Classifying Modern Dental Implant Systems
A Comprehensive Clinical Overview

The primary materials defining dental implant types are commercially pure titanium (and its alloys) and zirconia (zirconium dioxide). Titanium, particularly the Ti-6Al-4V alloy, is the gold standard due to its excellent biocompatibility, high strength, and proven long-term osseointegration. Zirconia has emerged as a metal-free alternative, prized for its tooth-like color and benefits in patients with metal allergies or thin gingival biotypes. While zirconia's fracture toughness is high (around 5-10 MPa√m), it is less ductile than titanium, and its long-term clinical data is less extensive.

• Biocompatibility: Both materials are highly biocompatible, forming a stable oxide layer (TiO2 for titanium, ZrO2 for zirconia) that allows for direct bone apposition.
• Mechanical Properties: Titanium alloys offer superior tensile strength (>900 MPa) and fracture resistance, making them suitable for all oral regions and load-bearing scenarios.
• Aesthetics: Zirconia's white color prevents the graying effect sometimes seen through thin buccal tissues with titanium implants, making it a choice for the anterior esthetic zone.
• Osseointegration: While both osseointegrate well, titanium's track record is more established over decades of clinical use across various implant products.

Dental implant body designs are classified primarily by their shape (parallel-walled vs. tapered) and thread design (e.g., V-shaped, square, buttress). The choice of body design directly impacts primary stability, stress distribution, and surgical protocol. Tapered implants often achieve higher insertion torque (typically >35 N·cm), making them ideal for immediate placement protocols or softer bone (Type III/IV). Parallel-walled implants mimic the shape of a prepared osteotomy and are often used in healed, dense bone (Type I/II). Thread pitch, depth, and shape influence the bone-implant contact (BIC) percentage and how forces are transferred to the surrounding bone.

• Tapered Body: Offers a bone-condensing effect, enhancing initial stability, especially in compromised bone quality or fresh extraction sockets.
• Parallel-Walled Body: Provides a more controlled, passive fit in well-prepared osteotomies, often preferred for two-stage procedures in dense bone.
• Aggressive Threads: Deeper, wider-pitched threads are self-tapping and designed for high primary stability in soft bone.
• Microthreads: Fine threads placed on the implant collar are designed to preserve crestal bone by distributing occlusal stresses more effectively at the cortical level.

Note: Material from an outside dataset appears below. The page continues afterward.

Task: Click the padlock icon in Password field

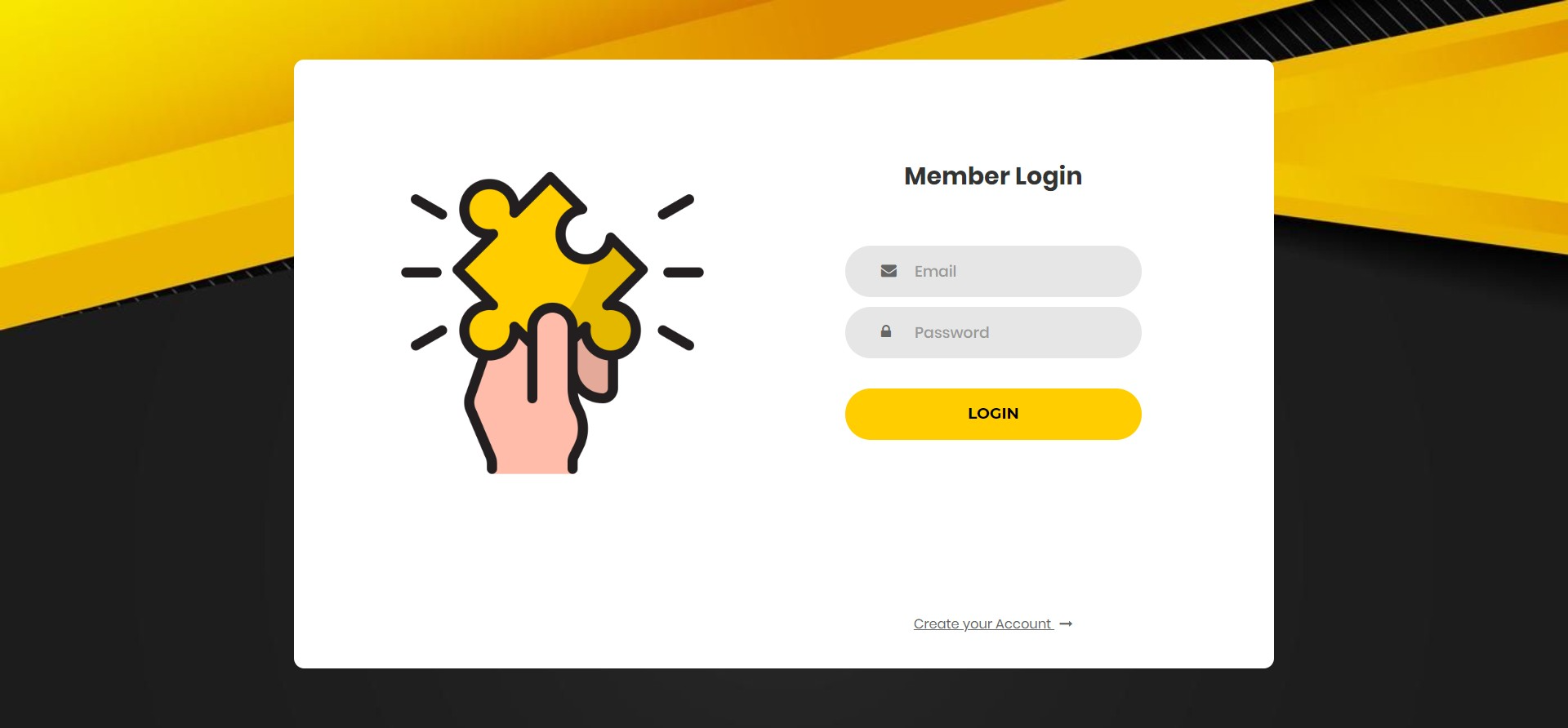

Implant surface treatments are categorized as either subtractive (removing material) or additive (adding a coating), designed to modify the implant's micro-topography to accelerate osseointegration. The goal is to create a moderately rough surface (Sa value of 1.0–2.0 μm) which is proven to optimize cell adhesion and bone formation. Subtractive methods like sandblasting and acid-etching (SLA) create micro-pits that increase the surface area for bone-to-implant contact. Additive methods, such as applying hydroxyapatite (HA), aim to make the surface bioactive, encouraging faster bone growth, though risk of delamination exists.

• Subtractive (Moderately Rough): Sandblasted, Large-grit, Acid-etched (SLA) is a common example, creating macro and micro-roughness for enhanced fibrin clot retention.
• Additive (Bioactive): Hydroxyapatite (HA) coatings mimic bone mineral, potentially speeding up osseointegration, but can be prone to long-term dissolution.
• Chemically Modified Surfaces: Hydrophilic SLA surfaces are stored in saline to attract blood and proteins immediately upon placement, potentially accelerating early osseointegration by optimizing clot formation.
• Smoothed/Machined Surfaces: Primarily found on the implant collar, these surfaces are intended to inhibit plaque accumulation and facilitate decontamination.

Implant-abutment connections are broadly classified into external connections (e.g., external hex) and internal connections (e.g., internal hex, Morse taper). This connection is critical for prosthetic stability, microbial seal, and long-term mechanical integrity. External hex connections are more prone to screw loosening and rotational misfit. Internal connections provide better stability against lateral forces and a superior microbial seal, reducing microleakage. Morse taper connections offer the tightest seal through a 'cold weld' friction fit with cone angles from 8° to 16°, virtually eliminating the microgap. Many modern dental implant systems now incorporate platform switching to preserve crestal bone.

• External Hex: The abutment fits over a hexagonal projection on the implant platform. A simpler design but higher risk of screw loosening.
• Internal Hex: The hexagon is recessed inside the implant body, providing better force distribution and resistance to rotational forces.
• Internal Conical (Morse Taper): Creates a friction-locked, virtually hermetic seal, offering the highest stability and best microbial barrier.
• Platform Switching: This design feature shifts the microgap medially, away from the crestal bone, helping to maintain bone height.